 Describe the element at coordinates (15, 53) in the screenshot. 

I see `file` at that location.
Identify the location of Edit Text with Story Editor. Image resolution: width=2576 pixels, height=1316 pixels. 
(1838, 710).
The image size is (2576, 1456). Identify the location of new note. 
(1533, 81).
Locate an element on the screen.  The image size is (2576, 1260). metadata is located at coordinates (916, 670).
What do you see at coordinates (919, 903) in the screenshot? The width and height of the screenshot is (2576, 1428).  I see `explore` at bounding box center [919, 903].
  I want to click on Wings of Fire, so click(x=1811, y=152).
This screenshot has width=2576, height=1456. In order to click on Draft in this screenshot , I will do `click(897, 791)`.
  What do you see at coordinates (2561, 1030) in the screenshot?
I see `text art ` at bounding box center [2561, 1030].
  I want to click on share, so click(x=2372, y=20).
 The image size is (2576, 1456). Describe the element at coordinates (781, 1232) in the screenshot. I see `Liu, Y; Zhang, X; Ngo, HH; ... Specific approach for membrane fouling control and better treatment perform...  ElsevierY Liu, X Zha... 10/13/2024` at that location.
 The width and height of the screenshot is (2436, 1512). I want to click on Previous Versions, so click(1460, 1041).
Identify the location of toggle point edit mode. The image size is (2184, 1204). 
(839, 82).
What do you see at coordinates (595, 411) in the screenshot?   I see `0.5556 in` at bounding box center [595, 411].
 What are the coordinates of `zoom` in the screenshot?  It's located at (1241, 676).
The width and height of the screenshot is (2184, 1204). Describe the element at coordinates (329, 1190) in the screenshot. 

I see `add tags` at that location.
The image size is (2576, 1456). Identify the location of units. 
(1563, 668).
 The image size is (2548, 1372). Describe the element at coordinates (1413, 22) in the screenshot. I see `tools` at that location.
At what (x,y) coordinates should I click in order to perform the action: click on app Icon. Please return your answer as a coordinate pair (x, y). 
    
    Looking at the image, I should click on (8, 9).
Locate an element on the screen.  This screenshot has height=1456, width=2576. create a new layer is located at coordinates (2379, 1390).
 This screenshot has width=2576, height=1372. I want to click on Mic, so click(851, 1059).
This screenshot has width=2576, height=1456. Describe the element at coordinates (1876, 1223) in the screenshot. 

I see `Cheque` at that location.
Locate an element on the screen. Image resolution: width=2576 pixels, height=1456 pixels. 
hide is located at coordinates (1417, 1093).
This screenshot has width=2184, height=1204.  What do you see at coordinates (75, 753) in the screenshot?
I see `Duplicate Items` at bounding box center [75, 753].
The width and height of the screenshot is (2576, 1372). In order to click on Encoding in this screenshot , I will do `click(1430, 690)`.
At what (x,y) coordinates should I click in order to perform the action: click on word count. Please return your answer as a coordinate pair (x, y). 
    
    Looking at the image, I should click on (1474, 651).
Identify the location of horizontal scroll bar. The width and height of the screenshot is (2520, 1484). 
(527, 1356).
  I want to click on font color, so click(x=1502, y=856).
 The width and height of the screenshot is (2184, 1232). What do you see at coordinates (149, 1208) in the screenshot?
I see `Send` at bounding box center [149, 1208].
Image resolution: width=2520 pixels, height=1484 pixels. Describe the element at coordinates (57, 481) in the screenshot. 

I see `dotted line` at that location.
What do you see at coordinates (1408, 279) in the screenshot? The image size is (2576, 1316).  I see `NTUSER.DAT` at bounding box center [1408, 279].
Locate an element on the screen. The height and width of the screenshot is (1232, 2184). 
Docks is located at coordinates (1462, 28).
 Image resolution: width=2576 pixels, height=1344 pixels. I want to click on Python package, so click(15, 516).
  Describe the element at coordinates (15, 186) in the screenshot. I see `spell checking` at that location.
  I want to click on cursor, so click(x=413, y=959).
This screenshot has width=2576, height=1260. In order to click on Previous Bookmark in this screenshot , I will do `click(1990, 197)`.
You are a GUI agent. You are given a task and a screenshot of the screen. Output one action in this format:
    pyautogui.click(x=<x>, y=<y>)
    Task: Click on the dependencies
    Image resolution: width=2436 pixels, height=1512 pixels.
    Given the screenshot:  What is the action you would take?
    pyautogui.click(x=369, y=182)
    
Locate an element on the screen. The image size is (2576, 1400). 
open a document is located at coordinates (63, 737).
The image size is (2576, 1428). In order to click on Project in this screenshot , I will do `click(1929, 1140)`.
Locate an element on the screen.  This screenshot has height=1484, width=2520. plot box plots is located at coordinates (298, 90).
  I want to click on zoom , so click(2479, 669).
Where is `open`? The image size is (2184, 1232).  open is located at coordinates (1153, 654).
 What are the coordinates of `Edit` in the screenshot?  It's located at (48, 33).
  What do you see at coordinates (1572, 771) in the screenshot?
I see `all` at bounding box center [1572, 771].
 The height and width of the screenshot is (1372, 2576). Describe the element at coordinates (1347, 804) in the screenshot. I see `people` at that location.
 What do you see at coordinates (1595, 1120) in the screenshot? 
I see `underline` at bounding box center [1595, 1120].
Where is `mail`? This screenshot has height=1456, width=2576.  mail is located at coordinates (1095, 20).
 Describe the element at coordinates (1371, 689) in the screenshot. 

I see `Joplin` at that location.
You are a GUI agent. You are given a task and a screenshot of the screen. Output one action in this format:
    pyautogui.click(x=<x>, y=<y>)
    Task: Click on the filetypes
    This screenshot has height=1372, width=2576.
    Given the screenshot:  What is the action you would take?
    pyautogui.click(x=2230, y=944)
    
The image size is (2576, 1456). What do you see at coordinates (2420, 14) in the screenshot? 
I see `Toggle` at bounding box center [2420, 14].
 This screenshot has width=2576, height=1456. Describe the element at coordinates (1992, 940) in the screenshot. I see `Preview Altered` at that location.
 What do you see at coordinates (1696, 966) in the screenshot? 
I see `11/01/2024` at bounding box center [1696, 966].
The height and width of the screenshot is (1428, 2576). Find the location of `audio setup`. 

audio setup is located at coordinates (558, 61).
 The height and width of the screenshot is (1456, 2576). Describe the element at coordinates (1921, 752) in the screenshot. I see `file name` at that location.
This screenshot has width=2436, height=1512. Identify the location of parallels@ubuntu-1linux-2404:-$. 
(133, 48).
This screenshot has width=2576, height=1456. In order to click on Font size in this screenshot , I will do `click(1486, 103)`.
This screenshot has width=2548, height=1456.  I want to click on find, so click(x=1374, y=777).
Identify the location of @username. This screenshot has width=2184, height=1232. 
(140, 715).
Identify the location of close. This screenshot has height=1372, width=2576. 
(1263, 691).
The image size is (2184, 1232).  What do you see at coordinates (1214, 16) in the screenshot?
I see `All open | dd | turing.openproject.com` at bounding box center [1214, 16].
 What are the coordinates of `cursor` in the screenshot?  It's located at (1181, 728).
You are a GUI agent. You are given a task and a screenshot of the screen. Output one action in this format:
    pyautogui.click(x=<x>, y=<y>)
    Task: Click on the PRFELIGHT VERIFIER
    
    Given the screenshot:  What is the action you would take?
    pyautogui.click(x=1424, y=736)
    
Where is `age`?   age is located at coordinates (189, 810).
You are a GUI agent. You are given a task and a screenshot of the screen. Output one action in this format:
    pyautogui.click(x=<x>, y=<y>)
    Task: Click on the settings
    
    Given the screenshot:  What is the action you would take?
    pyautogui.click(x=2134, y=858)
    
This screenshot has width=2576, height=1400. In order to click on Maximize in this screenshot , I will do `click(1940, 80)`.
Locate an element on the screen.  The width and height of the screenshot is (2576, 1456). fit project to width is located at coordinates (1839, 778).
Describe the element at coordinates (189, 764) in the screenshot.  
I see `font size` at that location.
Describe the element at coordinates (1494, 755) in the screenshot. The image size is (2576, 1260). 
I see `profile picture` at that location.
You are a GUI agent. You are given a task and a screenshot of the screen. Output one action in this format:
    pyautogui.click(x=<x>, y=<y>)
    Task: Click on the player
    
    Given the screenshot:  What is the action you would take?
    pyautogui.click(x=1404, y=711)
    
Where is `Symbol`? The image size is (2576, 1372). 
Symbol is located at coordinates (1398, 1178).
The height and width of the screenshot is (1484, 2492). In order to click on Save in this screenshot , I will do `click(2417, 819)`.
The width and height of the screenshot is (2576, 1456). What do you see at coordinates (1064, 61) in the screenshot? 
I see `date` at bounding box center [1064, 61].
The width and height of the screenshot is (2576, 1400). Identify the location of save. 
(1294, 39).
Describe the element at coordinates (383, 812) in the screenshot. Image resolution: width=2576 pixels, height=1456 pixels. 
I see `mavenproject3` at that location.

* Stated problem:
Write out the stretch of entries from the line that contains "click on Draft" through the line that contains "center [2561, 1030].", reproducing each line exactly and nothing beyond them.

* Response to the exercise:
This screenshot has width=2576, height=1456. In order to click on Draft in this screenshot , I will do `click(897, 791)`.
  What do you see at coordinates (2561, 1030) in the screenshot?
I see `text art ` at bounding box center [2561, 1030].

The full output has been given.